# 作業指示
引用文では、スライド型はアームヘッドのどちら側から、どのように侵入後退できるよう構成されているか。

# 引用文
---
説明

アームヘッドの製造装置及びワイパ装置

【課題】アームヘッドの外観デザインが低下してしまうことを抑制できるアームヘッドの製造装置及びワイパ装置を得る。
【解決手段】第1分割型と、第1分割型と型合わせされることによってアームヘッド40を成型するためのキャビティ14を形成する第2分割型と、スライド型18と、を備えたアームヘッドの製造装置において、スライド型18をアームヘッド40の裏面44側から斜めに侵入後退可能に構成した。また、このアームヘッドの製造装置10によって成型されたアームヘッド40を用いて、ワイパ装置62を構成した。

【発明の詳細な説明】
【技術分野】
【0001】
本発明は、自動車用ワイパのアームヘッドの製造装置及びワイパ装置に関する。
【背景技術】
【0002】
従来、長溝が自動車用ワイパのアームヘッドに設けられ、ウォッシャノズルに洗浄液を配送するための配管ホースを該長溝に嵌め込んで保持するワイパ装置が知られている(例えば、下記特許文献1参照)。
---
(語句と要素の位置を特定した記録)
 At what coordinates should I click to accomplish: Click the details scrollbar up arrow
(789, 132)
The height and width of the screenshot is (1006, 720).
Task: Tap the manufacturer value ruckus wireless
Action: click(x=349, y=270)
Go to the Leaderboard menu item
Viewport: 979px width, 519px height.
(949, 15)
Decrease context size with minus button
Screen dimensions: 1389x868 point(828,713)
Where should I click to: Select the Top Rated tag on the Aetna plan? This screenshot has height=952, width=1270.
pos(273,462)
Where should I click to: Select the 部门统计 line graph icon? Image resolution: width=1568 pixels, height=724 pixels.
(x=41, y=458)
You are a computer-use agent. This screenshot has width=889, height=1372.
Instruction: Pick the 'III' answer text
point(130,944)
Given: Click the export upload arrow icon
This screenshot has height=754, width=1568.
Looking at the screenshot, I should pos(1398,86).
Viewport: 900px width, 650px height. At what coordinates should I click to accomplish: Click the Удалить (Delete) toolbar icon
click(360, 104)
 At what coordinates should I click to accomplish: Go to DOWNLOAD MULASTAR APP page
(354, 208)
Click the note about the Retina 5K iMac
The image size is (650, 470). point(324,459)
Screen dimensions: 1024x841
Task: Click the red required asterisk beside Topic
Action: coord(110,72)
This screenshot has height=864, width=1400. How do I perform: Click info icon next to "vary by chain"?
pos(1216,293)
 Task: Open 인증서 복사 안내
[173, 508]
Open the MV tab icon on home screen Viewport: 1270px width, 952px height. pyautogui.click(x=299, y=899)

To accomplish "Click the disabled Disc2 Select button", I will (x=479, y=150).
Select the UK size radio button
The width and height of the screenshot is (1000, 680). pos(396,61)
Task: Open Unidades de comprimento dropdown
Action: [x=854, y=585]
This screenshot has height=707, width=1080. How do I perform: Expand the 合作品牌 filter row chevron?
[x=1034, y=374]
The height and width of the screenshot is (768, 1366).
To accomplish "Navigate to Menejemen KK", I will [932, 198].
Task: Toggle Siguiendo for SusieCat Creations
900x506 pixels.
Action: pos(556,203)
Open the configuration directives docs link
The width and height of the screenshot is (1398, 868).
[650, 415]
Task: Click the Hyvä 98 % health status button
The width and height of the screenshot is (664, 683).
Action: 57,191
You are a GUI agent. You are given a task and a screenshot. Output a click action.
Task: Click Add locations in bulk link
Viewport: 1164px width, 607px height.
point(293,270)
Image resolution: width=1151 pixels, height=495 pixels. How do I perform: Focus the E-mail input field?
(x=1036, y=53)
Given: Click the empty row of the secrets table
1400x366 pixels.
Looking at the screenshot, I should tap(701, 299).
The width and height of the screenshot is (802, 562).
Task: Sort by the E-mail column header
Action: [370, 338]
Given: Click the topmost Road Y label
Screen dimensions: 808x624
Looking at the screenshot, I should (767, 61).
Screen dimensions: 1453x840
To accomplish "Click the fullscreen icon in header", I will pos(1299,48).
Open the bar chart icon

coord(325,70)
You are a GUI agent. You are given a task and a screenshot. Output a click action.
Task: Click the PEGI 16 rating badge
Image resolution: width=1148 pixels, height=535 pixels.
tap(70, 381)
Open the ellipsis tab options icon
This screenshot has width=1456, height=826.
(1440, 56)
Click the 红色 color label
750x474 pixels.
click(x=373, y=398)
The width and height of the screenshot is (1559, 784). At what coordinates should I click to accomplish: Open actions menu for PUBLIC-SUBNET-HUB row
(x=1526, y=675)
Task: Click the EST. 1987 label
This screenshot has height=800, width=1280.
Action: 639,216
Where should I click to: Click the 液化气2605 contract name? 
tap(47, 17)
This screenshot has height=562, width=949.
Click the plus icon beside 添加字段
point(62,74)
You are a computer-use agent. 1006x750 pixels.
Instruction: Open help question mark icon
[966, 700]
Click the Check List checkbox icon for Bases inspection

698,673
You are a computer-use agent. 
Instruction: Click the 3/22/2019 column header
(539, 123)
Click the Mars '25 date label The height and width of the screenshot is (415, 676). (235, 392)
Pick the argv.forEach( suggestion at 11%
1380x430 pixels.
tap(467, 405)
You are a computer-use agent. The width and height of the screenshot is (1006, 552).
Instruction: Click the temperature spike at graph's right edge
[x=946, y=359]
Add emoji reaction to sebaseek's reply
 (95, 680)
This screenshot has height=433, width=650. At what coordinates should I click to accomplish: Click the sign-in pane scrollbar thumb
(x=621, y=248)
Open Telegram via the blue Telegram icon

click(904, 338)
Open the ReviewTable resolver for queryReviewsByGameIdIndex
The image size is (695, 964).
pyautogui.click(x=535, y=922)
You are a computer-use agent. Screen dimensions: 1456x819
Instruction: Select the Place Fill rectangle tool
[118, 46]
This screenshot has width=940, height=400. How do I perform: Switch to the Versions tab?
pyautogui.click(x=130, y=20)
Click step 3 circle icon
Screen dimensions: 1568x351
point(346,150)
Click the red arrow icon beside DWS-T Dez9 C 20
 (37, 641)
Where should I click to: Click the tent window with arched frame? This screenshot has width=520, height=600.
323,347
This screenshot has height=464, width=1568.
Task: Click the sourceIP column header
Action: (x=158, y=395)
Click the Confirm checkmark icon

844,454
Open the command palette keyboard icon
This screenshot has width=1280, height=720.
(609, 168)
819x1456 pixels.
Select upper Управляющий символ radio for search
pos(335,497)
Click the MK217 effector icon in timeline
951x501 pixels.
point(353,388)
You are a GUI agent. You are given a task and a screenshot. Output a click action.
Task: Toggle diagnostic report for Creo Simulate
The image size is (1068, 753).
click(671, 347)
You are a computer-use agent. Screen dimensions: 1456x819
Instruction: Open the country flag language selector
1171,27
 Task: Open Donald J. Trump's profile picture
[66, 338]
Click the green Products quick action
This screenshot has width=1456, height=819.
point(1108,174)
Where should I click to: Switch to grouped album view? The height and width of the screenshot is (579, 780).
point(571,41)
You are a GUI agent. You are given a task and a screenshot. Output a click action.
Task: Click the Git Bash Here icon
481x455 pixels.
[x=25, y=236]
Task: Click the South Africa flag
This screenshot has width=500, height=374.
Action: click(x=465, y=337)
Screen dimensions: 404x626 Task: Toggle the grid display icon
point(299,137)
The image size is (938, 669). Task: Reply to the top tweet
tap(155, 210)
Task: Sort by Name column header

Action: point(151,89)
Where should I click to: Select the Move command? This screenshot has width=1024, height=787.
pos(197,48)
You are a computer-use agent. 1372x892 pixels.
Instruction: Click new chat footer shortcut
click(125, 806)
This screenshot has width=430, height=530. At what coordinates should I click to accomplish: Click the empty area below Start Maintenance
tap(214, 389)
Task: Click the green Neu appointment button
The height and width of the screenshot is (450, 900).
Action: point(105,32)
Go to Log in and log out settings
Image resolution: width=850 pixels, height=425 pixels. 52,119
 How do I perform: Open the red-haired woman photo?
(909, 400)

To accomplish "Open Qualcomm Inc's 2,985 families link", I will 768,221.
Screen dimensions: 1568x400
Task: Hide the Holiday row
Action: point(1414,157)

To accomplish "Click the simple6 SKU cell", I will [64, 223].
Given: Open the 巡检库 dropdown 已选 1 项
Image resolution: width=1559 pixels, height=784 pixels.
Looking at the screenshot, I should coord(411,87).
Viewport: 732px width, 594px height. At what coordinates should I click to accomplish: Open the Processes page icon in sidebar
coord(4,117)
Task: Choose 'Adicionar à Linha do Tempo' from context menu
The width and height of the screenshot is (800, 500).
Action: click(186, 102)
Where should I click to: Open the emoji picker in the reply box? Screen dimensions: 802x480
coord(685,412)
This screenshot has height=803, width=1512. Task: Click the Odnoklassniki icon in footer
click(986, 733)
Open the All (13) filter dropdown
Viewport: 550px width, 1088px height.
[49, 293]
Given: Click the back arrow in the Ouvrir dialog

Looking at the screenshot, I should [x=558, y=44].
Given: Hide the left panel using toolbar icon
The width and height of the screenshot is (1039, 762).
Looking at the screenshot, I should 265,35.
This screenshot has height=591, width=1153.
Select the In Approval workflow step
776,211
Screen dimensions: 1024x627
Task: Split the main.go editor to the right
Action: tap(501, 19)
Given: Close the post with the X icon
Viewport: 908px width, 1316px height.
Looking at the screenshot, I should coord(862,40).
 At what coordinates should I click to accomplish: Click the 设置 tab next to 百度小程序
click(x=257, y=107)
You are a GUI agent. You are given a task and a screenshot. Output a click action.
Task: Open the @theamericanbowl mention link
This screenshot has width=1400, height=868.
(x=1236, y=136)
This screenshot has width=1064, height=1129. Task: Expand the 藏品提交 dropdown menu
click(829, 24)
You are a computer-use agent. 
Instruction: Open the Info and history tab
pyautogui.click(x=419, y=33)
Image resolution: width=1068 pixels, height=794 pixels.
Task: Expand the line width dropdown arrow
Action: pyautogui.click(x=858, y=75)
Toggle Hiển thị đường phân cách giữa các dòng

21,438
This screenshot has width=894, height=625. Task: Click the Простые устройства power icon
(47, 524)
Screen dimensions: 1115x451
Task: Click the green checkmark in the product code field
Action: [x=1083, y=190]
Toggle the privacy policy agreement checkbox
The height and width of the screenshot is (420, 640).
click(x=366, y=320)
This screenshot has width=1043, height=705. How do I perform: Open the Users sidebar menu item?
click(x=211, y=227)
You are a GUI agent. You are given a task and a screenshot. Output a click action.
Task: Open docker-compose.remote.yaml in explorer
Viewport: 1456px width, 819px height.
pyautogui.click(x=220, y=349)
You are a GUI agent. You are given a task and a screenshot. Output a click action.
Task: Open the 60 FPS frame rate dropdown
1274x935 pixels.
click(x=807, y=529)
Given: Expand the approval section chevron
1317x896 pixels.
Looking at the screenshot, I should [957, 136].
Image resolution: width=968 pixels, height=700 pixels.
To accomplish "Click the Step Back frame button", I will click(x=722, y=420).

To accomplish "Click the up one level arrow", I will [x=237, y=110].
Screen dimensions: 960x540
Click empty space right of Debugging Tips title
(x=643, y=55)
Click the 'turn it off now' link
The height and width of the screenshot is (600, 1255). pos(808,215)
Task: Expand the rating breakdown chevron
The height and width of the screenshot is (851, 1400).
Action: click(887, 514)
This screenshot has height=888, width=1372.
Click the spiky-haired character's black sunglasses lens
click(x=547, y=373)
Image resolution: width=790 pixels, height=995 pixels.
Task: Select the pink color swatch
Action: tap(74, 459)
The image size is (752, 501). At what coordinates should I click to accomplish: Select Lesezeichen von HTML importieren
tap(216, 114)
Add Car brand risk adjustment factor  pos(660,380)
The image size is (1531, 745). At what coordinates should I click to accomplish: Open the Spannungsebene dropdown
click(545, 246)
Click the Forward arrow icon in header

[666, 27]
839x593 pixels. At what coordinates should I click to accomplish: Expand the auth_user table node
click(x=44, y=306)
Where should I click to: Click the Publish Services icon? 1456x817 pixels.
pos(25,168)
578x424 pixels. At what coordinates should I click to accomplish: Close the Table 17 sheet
---
# 作業結果
アームヘッドの裏面側から斜めに侵入後退できるよう構成されている。